A un commentateur qui les juge laxistes et qui leur reproche de ne pas donner systématiquement la peine maximale, ils essaient d’expliquer maladroitement que la rédemption existe beaucoup plus souvent qu’on ne le croit. Réponse inadaptée dans le contexte. La bonne réponse est : si la loi prévoit que tel fait mérite entre 2 et 5 ans de prison, bien faire mon travail c’est donner selon les cas 2, 3, 4 ou 5 ans de prison. Si la société veut que je mettre toujours 5 ans, elle doit le décider par la plume du législateur. En attendant, je ne suis pas laxiste, j’applique la loi que la société me demande d’appliquer
Dans une communication de crise, l’important n’est pas de faire part de son sentiment d’injustice contre les attaques que l’on subit. Les entreprises l’ont maintenant compris. Ce qu’il faut, c’est jouer la transparence et la modestie. Or la magistrature donne le sentiment de défendre son honneur et de refuser la remise en cause.

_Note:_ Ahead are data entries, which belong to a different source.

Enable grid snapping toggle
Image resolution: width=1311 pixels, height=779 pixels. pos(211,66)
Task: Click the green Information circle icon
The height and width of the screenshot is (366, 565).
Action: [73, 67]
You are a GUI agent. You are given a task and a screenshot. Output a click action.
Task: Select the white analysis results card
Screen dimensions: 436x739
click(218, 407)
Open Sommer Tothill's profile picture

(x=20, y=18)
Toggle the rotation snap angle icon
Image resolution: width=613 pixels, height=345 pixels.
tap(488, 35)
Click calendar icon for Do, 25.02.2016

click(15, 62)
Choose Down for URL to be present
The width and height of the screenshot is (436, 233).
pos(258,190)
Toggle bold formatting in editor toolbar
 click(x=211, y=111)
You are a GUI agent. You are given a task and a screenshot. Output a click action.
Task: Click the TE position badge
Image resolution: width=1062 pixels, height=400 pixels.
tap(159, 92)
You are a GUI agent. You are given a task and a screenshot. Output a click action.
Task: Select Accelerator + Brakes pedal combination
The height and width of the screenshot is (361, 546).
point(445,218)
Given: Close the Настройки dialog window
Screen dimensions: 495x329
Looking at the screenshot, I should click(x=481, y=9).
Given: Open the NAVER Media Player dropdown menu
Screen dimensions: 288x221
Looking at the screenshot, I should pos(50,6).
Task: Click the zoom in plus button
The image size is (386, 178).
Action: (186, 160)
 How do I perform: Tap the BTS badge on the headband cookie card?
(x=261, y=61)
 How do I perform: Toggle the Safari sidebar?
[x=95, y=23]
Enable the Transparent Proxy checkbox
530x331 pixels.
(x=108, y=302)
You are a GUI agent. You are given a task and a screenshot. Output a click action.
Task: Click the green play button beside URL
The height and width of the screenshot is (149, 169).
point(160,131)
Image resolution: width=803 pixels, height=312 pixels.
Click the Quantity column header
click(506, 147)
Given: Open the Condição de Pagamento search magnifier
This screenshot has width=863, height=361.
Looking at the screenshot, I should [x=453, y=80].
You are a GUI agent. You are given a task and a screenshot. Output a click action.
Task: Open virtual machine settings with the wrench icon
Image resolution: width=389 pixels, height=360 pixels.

C’est compréhensible mais pas efficace.
Comme je l’ai écrit dans un commentaire chez Eolas, la bonne tactique de communication est tout autre. Les magistrats devraient prendre l’opinion a témoin, non pas pour se justifier, mais pour proposer de discuter. Vous trouvez que ce qui se passe n’est pas satisfaisant ? Nous non plus ! Alors discutons en , nous écouterons vos doléances et nous essaierons de vous montrer comment nous essayons de faire pour assurer la sécurité de notre société.
Pas facile, non. Mais à terme à mon avis, beaucoup plus efficace que l’attitude actuelle des magistrats ; et on aura compris que je ne leur fait pas ici de reproche sur le fond.